Not entirely shameless

It turns out I was wrong to say yesterday that the House Republicans had no sense of shame at all. It turns out they do, at least a vestigial one, or perhaps it’s a strategic sense instead. (Someone once defined “conscience” as ” the still, small voice that tells you someone might be watching.”)

For whatever reason, and on instructions from Mr. DeLay itself, they backed off both on allowing indicted members to serve in leadership positions and on eliminating the catch-all “conduct reflecting discredit on the House” charge from Ethics Committee’s jurisdiction.

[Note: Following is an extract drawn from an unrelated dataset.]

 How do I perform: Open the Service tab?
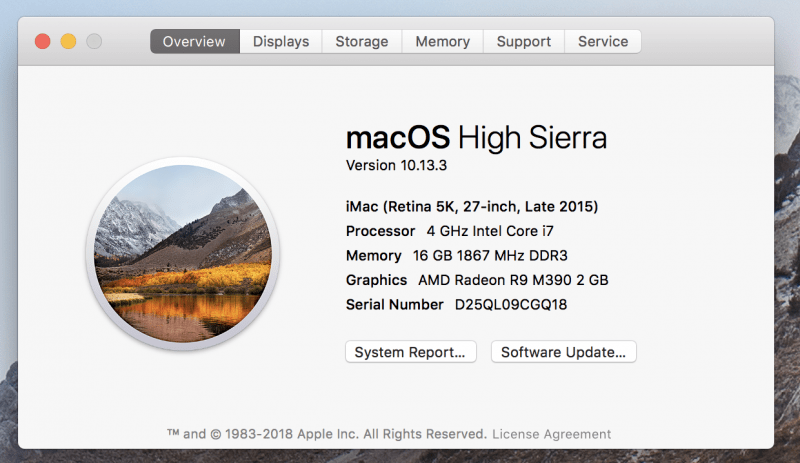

That they have had to partially back off is good news. The acutual changes may not be. The willingness of the press to report the partial backing-off as if it were total is depressing, though not surprising.

I’m afraid that the decision on indicted leaders means that DeLay is now convinced that he has the fix in with the Texas Legislature to get Ronnie Earle off his back. Restoring the “conduct unbecoming” rule won’t much matter if the Ethics Committee is stocked with DeLay loyalists on the Republican side and the rules are changed so that a tie vote kills an investigation. Those two changes are still very much on the agenda, but they have to be voted on by the full House.

That will put Republicans from blue districts in an awful bind, or at least it will if we can keep the pressure on until the vote next week.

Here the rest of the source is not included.